There are specific analyses throughout the book that are very useful. For example, a nice contribution is a framework for analyzing relational risk (chap. 4) that is central to the book. The framework spells out the extent to which an alliance participant is beholden to its partners, the sources of switching costs, and the likely dynamics that ensue. There is a brief description of a partial empirical test of the framework (though its appearance in a separate chapter detracts from its utility). As part of the discussion of this framework, the author begins to discuss propensities to engage in opportunistic behavior, driven by habits and emotions, among other factors. Here, the author is on the verge of a nice interdisciplinary extension to what is essentially a simple economic model. For my taste, the synthesis with insights from other fields did not go far enough in this instance. Deeper analysis of trust, habits, and perceptions, drawing from cognitive science and from behavioral economics, would certainly have been possible. This example is not atypical. Insights abound but the most cogent examples seem to apply rudimentary, powerful, economic reasoning rather than interdisciplinary synthesis of the sort that is claimed as a particular strength of the book. Other examples of specific insights are the analysis of the optimal number of partners in an alliance and a game-theoretic analysis of U.S. and Japanese alliance form as a function of contextual variation.

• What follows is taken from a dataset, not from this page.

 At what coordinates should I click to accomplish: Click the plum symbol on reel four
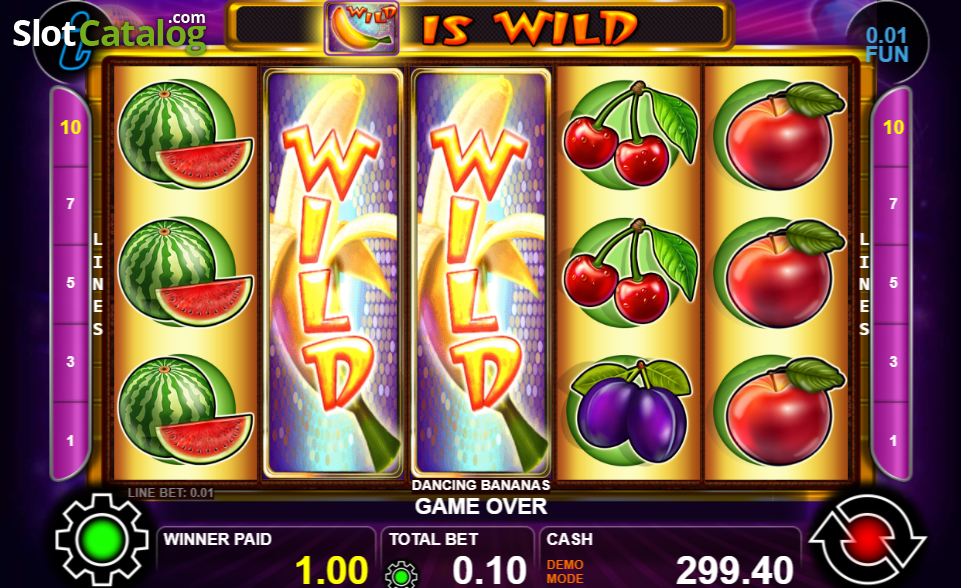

Some simple organizational changes might have made the book easier to read. First, material that ought to have been found in one place in the book is sometimes spread quite widely. For instance, on the central question of why firms enter alliances, there is some information toward the end of chapter 2 and further information in the middle of chapter 3. Similarly, chapter 4 is devoted to governance, but there is a long subsection with this title in the previous chapter. Second, there is some material whose connection to the study of alliances is not clarified. For example, chapter 2 is intended as a discussion of the context in which alliances occur, but this is not, to my mind, what it delivered. The contextual features considered--scale and scope, differentiation, cooperation, spillover control, integration and disintegration, location, globalization, and internationalization--seem to be a set of constructs that would be equally applicable for many issues that social scientists study. The chapter does not ma ke the case for how these are particularly relevant to the study of alliances, nor does it explain why this particular list of constructs is chosen for discussion. Third, the author employs a device of "shaded inserts" in the text. These inserts are sometimes used to provide real-world illustrations of concepts, presumably intended especially to reach the practitioner audience that the author had in mind, but I think these would have been more compelling had they offered greater detail. Sometimes the inserts are also used to highlight conceptual ideas, though it was not apparent to me why some ideas were chosen for highlighting but others were not.